All'Europeo Under 21 é l'ora del "dentro o fuori": vinci e vai avanti, perdi e torni a casa.

Restare in Slovacchia più a lungo possibile é l'obiettivo dell'Italia di mister Carmine Nunziata, che infatti in conferenza stampa scandisce: "Vogliamo arrivare in fondo". La Germania, avversaria domani nei quarti (Dac Arena di Dunajska Streda, diretta su Rai1 dalle 21) se non timore, incute certo rispetto. Unica ad aver chiuso a punteggio pieno la fase a gironi, ha anche il miglior attacco, insieme al Portogallo.

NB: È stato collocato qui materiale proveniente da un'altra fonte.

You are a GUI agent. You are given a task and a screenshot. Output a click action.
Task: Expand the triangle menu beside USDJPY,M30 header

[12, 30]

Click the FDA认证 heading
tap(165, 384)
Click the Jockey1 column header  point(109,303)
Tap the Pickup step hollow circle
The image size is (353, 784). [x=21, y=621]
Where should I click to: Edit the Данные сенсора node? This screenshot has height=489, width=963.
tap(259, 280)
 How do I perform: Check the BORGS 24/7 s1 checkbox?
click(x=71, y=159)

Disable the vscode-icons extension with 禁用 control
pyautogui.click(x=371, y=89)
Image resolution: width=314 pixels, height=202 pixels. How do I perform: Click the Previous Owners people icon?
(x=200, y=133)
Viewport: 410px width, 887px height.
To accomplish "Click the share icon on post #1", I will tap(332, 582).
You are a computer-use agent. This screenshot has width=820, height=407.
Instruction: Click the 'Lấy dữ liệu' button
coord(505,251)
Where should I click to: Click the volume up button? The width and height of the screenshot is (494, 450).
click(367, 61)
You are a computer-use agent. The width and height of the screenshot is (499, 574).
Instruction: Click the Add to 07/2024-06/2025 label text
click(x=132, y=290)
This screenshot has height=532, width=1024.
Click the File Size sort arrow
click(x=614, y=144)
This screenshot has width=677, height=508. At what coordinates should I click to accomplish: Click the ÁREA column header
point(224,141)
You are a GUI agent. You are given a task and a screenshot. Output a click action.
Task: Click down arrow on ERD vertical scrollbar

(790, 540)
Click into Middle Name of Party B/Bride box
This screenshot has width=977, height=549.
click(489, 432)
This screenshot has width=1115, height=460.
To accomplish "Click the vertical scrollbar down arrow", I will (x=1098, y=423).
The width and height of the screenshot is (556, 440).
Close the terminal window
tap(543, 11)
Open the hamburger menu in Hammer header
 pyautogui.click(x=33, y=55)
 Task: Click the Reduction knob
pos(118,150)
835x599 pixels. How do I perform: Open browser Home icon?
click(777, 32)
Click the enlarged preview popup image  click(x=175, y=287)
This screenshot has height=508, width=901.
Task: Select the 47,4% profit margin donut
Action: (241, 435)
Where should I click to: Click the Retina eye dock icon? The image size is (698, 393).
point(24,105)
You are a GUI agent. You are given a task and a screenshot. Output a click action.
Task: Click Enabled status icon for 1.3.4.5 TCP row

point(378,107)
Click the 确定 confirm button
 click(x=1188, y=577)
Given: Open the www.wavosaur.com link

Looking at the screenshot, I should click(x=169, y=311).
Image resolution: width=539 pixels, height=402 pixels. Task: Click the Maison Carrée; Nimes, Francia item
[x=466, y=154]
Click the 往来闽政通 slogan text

"E' solida, fisica, ha grande intensità, sempre corta. E' difficile trovarla impreparata. E in più, soprattutto davanti, ha giocatori di qualità come Gruda e Woltemade" conferma il tecnico azzurro. "Dovremo andare in campo per cercare di fare la partita ed essere squadra, fare meno errori possibili e magari sfruttare i loro", avverte. Accanto a lui c'é capitan Lorenzo Pirola, difensore dell'Olympiacos. Contro la Spagna ha riposato ed ora è pronto a guidare i compagni verso una semifinale che l'Italia non riesce a raggiungere da otto anni. Il pericolo numero uno è il gigante Nick Woltemade (é alto 1,97 cm), capocannoniere del torneo con quattro centri, attaccante dello Stoccarda: "Ha qualità. Stiamo facendo un lavoro importante a livello difensivo che coinvolge tutti gli undici in campo - spiega Pirola -, cercheremo di aiutarci l'un l'altro per dargli meno spazio possibile. Dovremo provare a comandare la partita, abbiamo le qualità per farlo".